__QUOTED PASSAGE__:
Working group meetings have been traditionally organized outside of the main ENHR-conference, and have taken place in Paris (2014), Bucharest (2015), Amsterdam (2016) Granada (2017) and Vienna (2019). In 2021, the working group organized a one-day, Virtual Group Workshop. In 2022, an in-person workshop was held in Amsterdam, revolving around the notion of ‘late homeownership’, as coined in the works of the late Ray Forrest.
In 2023, a special in-person workshop was organized in Helsinki, Finland, in collaboration with the Finnish Ministry of The Environment. The workshop “Urban change and housing market developments in Europe” drew upon the latest research from across Europe paying particular attention to contemporary housing market transformations that both reflect and enforce new technologies of financialisation, recent economic shifts and ongoing demographic transitions. Presentations were held about new forms of housing inequality, changes in patterns of housing wealth, as well as about new, housing-related forms of socio-spatial divisions in the post-GFC period.

[Pixel coordinate grounding data]
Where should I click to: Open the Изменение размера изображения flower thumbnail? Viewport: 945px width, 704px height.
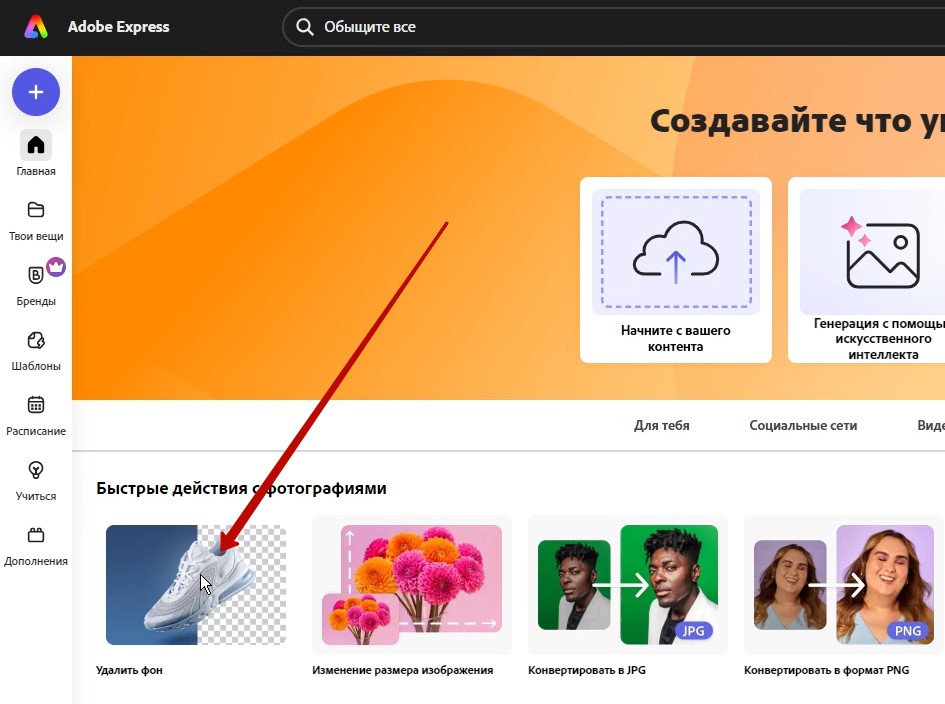pyautogui.click(x=411, y=585)
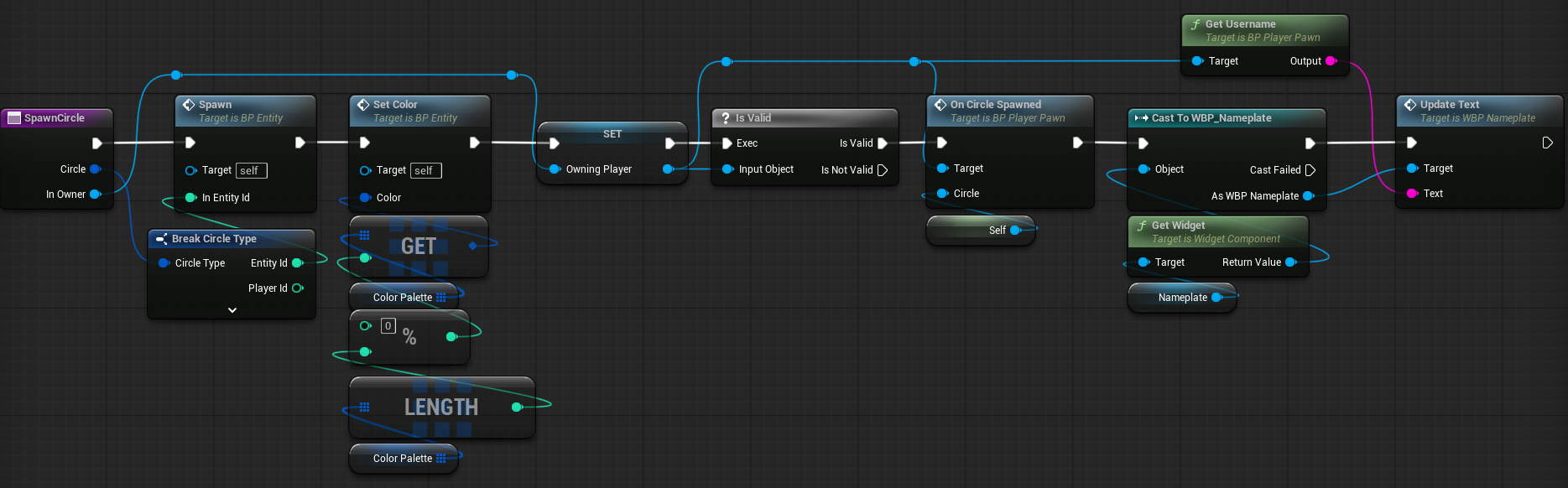Viewport: 1568px width, 488px height.
Task: Click the In Owner pin on SpawnCircle
Action: (x=95, y=195)
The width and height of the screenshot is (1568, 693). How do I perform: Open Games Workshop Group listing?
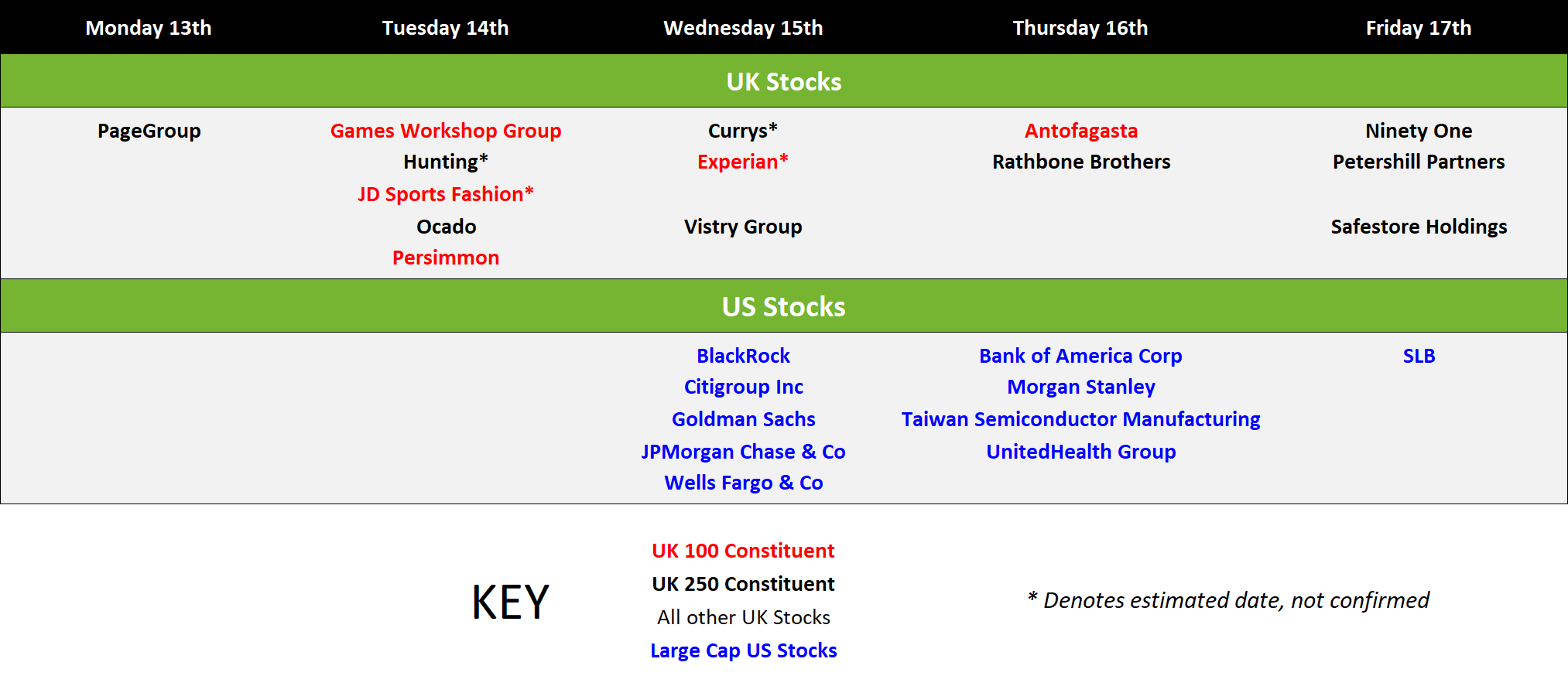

__PROBLEM 1__: According to the working group passage, where was the 2023 in-person workshop held?
__PROBLEM 2__: Please supply what comes next in the working group passage, starting after its last sentence.
These entries were taken from a separate source.

__EXERCISE OUTPUT 1__: Helsinki, Finland.

__EXERCISE OUTPUT 2__:
In 2024, a workshop, entitled “Homeownership, Housing, and Inequality” was organized in Luxembourg, in collaboration with Dr. Lindsay Flynn at the University of Luxembourg. Presentations focused on the ongoing reconfiguration of access to, as well as development of, homeownership in relation to processes of financialization, (hyper-)commodification, macro-prudential policy, and familialisation. Presentations focused on a wide variety of contexts, including the Netherlands, Spain, England, the Baltic Region, Slovenia, Luxembourg, Canada, India, and China, among others. The open call for papers attracted a wide response from the housing researcher community, underlining the timely focus of the working group.
Future plans and activities
In June 2026, the working group will organize an in-person event in Cambridge, UK.